MADIUN (Lentera) – Tersangka dalam kasus dugaan korupsi pembangunan kolam renang di Desa Sukosari, Kecamatan Dagangan, Kabupaten Madiun, Jaelono (JLN) melalui tim kuasa hukumnya mengajukan gugatan praperadilan terhadap Kejaksaan Negeri (Kejari) setempat, serta telah didaftarkan ke Pengadilan Negeri Kabupaten Madiun pada, Kamis (31/7/2025).
Tim kuasa hukum Jaelono menilai penetapan kliennya sebagai tersangka, tidak berdasar dan cacat hukum.

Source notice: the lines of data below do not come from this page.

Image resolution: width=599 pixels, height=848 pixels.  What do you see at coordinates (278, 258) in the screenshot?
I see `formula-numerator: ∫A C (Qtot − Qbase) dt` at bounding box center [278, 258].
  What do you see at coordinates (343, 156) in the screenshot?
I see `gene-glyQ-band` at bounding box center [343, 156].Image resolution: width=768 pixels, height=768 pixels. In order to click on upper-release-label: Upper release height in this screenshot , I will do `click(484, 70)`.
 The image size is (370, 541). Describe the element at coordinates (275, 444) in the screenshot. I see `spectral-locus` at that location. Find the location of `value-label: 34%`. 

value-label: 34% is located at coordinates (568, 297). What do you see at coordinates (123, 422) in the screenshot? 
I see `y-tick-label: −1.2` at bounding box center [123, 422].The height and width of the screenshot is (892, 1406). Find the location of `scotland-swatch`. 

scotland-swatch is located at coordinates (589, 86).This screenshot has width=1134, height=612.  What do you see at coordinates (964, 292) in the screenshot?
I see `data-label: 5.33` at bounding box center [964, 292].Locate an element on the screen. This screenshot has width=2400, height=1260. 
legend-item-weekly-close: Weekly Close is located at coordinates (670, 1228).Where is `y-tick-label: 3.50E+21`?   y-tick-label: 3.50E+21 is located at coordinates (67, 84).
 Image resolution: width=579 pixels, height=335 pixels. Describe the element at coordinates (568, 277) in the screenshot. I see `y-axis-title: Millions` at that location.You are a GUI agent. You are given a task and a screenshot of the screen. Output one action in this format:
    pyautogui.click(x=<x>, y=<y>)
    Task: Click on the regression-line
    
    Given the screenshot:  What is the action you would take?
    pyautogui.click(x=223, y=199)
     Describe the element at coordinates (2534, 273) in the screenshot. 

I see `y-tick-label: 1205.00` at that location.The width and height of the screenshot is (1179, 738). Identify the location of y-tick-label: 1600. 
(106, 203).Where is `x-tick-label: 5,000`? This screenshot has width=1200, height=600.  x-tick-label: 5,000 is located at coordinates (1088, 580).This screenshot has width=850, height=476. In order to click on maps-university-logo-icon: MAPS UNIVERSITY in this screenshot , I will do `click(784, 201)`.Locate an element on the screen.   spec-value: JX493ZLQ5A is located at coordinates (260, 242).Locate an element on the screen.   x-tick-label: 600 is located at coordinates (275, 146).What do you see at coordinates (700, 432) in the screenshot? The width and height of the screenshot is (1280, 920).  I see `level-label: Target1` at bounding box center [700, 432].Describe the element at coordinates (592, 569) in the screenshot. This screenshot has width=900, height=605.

“Klien kami hanyalah pekerja lepas harian dengan upah Rp100 ribu per hari. Ia bukan kontraktor, bukan Tim Pelaksana Kegiatan (TPK), dan tidak punya kewenangan atas pengelolaan dana desa. Tapi justru dia yang dijadikan tersangka,” ujar kuasa hukum Jaelono, Sigit Iksan Wibowo, Jumat (1/8/2025).
Menurut Sigit, proyek pembangunan kolam renang dibiayai melalui Bantuan Keuangan Khusus (BKK) dari APBD Kabupaten Madiun yang dimasukkan ke dalam APBDes Desa Sukosari. Dengan demikian, pihak yang bertanggung jawab secara hukum seharusnya adalah kepala desa selaku Pemegang Kuasa Pengelolaan Keuangan Desa (PKPKD), bersama perangkat desa dan TPK.
“Klien kami hanya menjalankan perintah lisan dari kepala desa. Tidak ada kontrak kerja tertulis, tidak tahu Rencana Anggaran Biaya (RAB), dan tidak ikut menyusun perencanaan proyek,” lanjutnya.
Selain itu, pihak kuasa hukum juga mempertanyakan dasar perhitungan kerugian negara yang disebut mencapai Rp600 juta.
“Itu akan kami uji dalam proses praperadilan. Gugatan sudah kami daftarkan, tinggal menunggu jadwal sidang dari pengadilan,” tambah Sigit.
Sebelumnya, Kejari Kabupaten Madiun menetapkan dua tersangka dalam perkara ini pada, Kamis (24/7/2025), yakni Jaelono dan EEP. Keduanya diduga terlibat dalam penyimpangan dana BKK Tahun Anggaran 2022 untuk proyek kolam renang desa.
Dalam penyidikan, Jaelono disebut mengambil alih seluruh tahapan proyek, mulai dari merekrut tukang hingga pengadaan material bangunan. Sementara EEP disebut menyusun RAB dan secara sepihak mengubah desain menjadi tiga kolam dengan spesifikasi berbeda tanpa justifikasi teknis maupun prosedur yang sah.
Perubahan itu diduga menjadi penyebab utama kerugian keuangan negara, berdasarkan audit oleh Auditor Kejaksaan Tinggi Jawa Timur proyek tersebut mengakibatkan potensi kerugian hingga ratusan juta rupiah dari total anggaran Rp600 juta.
Menanggapi gugatan tersebut, Kepala Kejaksaan Negeri Kabupaten Madiun, Oktario Hartawan Achmad menyatakan bahwa pihaknya menghormati proses hukum dan siap membuktikan seluruh unsur perkara di sidang.
“Kalau praperadilan, silakan saja. Itu hak dari pihak pemohon. Yang jelas, kami sudah pegang alat bukti dan keterangan saksi yang akan memperjelas posisi masing-masing pihak di persidangan,” ujarnya.
Oktario juga membuka peluang adanya perkembangan baru dalam kasus ini.
“Syukur-syukur kalau nanti di sidang praperadilan ada fakta baru yang terungkap. Bisa jadi akan membuka jalan, untuk penyidikan lanjutan. Kami siap,” tegasnya.